Kompensationshinweise allein tragen kaum noch. Ein Blick auf Formulierungen, die in der Praxis halten.

Viele Packungsflanken tragen noch den Hinweis „klimaneutral“ — oft mit Sternchen und einem Link zu einem Kompensationsprojekt. Für Kundinnen und Kunden klingt das klar; für Wettbewerbszentrale und Gerichte oft nicht.

Entscheidend ist, ob die Aussage den tatsächlichen Fußabdruck der Ware beschreibt oder nur einen Kauf von Zertifikaten. Wenn Kompensation der Kern ist, muss das sichtbar und verständlich neben dem Claim stehen — nicht erst nach drei Klicks.

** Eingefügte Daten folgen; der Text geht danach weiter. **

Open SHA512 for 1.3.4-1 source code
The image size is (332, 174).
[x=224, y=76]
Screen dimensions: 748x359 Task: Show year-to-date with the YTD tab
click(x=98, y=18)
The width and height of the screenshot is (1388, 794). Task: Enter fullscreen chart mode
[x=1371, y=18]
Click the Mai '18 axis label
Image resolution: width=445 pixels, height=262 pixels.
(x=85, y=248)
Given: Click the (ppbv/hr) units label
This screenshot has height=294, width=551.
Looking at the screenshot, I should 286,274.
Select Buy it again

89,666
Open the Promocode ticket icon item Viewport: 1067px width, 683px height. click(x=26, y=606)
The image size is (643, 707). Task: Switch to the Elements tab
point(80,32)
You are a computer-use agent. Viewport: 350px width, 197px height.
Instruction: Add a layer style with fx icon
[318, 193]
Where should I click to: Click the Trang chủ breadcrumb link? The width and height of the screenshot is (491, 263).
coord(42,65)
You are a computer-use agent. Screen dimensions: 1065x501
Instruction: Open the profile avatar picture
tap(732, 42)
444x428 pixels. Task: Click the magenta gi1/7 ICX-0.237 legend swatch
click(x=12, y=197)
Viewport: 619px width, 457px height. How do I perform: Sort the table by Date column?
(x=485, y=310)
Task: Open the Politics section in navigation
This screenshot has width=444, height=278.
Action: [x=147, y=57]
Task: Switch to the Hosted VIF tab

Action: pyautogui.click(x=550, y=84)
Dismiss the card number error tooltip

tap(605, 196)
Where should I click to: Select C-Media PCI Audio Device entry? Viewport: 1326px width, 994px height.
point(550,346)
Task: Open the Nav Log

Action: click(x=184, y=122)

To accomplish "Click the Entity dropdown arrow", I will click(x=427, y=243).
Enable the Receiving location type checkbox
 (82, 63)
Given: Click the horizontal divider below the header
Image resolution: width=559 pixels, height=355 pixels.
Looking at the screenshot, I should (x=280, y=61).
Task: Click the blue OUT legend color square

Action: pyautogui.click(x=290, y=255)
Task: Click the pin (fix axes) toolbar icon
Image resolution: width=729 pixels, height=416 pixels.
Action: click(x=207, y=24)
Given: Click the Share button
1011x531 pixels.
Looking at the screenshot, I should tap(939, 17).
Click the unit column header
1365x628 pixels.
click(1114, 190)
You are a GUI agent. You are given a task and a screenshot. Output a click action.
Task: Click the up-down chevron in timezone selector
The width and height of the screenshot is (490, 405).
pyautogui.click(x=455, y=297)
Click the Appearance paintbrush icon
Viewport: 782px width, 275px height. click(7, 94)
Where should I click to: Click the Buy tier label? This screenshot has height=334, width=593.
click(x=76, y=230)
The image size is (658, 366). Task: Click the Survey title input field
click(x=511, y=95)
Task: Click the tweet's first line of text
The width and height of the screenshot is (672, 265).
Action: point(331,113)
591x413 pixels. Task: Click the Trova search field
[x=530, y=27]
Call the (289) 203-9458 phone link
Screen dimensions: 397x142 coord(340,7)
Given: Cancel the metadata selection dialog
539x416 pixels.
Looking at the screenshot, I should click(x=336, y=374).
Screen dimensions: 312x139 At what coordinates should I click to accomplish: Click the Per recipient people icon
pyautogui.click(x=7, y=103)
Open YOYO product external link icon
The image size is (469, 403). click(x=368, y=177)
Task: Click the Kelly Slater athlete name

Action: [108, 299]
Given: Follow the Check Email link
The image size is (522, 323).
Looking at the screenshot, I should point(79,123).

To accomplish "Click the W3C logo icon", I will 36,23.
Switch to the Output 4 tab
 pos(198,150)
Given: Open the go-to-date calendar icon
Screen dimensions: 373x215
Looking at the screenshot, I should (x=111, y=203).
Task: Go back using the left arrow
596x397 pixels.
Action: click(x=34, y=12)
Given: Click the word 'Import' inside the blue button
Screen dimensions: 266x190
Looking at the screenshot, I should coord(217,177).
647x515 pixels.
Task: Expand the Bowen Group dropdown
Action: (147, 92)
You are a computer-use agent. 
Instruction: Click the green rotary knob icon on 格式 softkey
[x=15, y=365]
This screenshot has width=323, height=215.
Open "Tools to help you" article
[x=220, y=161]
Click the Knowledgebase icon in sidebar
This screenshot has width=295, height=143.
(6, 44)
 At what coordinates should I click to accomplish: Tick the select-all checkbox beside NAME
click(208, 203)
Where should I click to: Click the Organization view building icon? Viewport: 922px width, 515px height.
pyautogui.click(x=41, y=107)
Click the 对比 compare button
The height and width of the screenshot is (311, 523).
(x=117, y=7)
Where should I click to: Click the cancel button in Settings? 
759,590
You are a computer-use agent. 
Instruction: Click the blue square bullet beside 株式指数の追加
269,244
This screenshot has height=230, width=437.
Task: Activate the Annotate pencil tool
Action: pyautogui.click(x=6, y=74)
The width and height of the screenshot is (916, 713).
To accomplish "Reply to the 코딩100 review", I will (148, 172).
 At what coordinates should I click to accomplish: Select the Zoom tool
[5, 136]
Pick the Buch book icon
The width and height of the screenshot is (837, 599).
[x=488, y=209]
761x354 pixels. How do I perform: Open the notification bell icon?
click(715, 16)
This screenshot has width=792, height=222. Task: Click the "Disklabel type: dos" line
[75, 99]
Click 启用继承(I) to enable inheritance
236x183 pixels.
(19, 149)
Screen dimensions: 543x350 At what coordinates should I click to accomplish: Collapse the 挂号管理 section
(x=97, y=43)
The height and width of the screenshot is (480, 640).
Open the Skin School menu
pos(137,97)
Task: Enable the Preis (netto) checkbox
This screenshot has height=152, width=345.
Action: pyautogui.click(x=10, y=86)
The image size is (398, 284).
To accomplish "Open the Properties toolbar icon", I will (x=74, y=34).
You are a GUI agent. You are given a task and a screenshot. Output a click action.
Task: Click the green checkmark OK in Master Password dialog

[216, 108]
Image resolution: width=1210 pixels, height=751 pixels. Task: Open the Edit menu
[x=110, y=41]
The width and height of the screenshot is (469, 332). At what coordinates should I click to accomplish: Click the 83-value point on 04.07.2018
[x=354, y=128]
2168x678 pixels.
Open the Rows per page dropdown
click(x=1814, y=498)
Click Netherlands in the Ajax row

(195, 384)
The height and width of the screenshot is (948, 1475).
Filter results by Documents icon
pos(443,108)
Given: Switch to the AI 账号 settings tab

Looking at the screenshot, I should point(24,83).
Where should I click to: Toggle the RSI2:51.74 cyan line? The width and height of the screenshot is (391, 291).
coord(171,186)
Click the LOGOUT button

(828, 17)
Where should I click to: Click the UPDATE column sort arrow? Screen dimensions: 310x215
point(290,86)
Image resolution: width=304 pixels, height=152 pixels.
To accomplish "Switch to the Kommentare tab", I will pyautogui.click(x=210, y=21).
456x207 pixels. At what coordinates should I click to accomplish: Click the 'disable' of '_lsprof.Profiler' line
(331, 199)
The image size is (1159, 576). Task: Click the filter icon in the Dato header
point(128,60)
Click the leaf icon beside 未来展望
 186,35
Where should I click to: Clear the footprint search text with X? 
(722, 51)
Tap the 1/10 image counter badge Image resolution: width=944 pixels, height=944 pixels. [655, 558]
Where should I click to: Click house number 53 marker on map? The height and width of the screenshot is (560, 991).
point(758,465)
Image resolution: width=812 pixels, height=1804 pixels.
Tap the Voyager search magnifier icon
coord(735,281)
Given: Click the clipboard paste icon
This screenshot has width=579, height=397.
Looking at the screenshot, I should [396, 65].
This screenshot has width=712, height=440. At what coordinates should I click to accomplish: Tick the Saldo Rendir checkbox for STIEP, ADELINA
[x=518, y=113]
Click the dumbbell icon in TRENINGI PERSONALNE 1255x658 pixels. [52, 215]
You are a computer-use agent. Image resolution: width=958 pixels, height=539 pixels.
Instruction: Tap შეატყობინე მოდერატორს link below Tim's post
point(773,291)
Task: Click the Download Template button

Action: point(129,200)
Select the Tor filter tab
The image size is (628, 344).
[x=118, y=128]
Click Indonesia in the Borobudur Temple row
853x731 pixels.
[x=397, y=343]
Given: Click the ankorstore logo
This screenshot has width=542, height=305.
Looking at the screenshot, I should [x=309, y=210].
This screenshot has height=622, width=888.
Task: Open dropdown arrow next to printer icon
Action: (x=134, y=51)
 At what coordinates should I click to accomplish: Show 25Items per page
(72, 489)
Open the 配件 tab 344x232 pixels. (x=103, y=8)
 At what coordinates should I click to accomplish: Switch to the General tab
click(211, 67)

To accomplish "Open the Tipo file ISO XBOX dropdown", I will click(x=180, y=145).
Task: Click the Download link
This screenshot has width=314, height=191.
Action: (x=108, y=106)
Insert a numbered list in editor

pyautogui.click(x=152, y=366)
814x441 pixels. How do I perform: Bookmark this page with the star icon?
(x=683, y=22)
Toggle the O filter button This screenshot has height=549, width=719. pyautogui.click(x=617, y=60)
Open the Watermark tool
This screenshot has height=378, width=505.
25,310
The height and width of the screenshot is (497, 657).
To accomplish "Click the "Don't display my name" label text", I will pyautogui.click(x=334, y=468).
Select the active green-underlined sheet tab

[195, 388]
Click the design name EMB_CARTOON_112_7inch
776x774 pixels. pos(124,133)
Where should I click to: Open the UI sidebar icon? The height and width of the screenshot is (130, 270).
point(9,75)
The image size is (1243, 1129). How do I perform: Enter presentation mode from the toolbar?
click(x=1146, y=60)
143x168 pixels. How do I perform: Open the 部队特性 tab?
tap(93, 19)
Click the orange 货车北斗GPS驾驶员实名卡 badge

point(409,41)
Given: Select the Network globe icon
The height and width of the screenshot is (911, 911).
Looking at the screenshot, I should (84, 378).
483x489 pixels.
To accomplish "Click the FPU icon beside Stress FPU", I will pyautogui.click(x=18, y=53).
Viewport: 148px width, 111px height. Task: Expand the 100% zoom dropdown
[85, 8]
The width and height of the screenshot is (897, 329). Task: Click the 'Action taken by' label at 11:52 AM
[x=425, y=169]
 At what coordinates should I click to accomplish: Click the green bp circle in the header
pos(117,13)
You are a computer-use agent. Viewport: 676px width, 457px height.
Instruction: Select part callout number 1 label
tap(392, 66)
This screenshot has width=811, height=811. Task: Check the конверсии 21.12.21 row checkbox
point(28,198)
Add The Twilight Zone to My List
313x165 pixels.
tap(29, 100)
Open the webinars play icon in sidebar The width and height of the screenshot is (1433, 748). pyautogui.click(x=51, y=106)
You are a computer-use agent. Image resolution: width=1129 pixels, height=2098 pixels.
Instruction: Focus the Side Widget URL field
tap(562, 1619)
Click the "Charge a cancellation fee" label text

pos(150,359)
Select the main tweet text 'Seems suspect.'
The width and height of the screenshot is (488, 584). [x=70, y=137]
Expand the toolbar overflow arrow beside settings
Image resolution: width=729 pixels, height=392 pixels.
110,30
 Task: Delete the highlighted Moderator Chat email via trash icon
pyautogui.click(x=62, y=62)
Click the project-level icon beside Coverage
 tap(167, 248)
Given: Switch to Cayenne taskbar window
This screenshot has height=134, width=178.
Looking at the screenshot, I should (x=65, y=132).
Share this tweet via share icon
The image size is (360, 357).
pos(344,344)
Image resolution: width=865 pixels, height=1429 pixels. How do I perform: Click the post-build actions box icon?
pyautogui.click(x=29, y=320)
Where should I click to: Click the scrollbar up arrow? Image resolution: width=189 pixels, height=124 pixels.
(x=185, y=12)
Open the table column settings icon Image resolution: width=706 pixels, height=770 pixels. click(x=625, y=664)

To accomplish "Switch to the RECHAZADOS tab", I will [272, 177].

Praktisch hilft eine Checkliste: Welche Lebenszyklusphasen sind einbezogen? Liegt eine aktuelle Berechnung vor? Wird der Ausgleich jährlich erneuert? Fehlt eine dieser Antworten, ist der Claim für den Launch riskant.

Besser als ein großer Absolutclaim sind oft relative, belegte Aussagen: Anteil erneuerbarer Energie in der Produktion, gemessene Emissionsreduktion gegenüber einem klar definierten Vorjahr, oder der Verzicht auf ein bestimmtes Material.

Dataworkspace empfiehlt, Packungstexte und Online-Erklärung parallel freizugeben. Sonst entsteht genau die Lücke, die Abmahnungen ausnutzen.